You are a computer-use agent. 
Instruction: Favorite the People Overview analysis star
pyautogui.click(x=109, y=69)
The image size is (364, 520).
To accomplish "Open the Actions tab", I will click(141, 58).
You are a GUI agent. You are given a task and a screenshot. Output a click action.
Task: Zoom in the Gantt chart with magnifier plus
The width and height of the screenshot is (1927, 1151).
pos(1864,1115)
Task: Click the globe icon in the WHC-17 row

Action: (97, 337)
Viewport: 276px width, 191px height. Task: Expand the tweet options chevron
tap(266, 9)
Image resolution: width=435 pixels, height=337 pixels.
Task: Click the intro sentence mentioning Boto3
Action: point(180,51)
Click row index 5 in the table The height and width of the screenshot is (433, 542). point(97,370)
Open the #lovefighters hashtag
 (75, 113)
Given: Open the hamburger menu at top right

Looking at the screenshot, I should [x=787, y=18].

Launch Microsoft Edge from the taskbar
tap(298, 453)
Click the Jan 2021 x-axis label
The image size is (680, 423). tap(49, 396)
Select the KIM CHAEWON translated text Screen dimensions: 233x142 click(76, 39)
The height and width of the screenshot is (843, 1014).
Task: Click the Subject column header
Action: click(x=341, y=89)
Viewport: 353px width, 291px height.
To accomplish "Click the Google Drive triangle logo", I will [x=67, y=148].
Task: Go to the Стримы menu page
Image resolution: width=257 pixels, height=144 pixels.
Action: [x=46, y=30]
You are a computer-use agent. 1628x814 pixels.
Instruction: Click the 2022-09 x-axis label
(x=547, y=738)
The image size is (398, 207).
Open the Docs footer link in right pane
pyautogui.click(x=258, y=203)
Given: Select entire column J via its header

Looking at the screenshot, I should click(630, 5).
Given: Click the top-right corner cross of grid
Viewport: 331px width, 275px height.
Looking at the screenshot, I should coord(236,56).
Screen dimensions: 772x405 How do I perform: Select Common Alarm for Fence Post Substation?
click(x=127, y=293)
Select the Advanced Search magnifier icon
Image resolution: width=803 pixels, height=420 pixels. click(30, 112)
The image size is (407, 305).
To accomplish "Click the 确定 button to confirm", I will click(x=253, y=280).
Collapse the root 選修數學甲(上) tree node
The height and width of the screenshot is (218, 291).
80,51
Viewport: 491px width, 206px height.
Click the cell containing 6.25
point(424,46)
•••••
Task instructions
Please gather every line in the entries above that contains the word "resolution". Treat uppercase and lowercase as different.

Task answer
Image resolution: width=435 pixels, height=337 pixels.
Image resolution: width=257 pixels, height=144 pixels.
Image resolution: width=803 pixels, height=420 pixels. click(30, 112)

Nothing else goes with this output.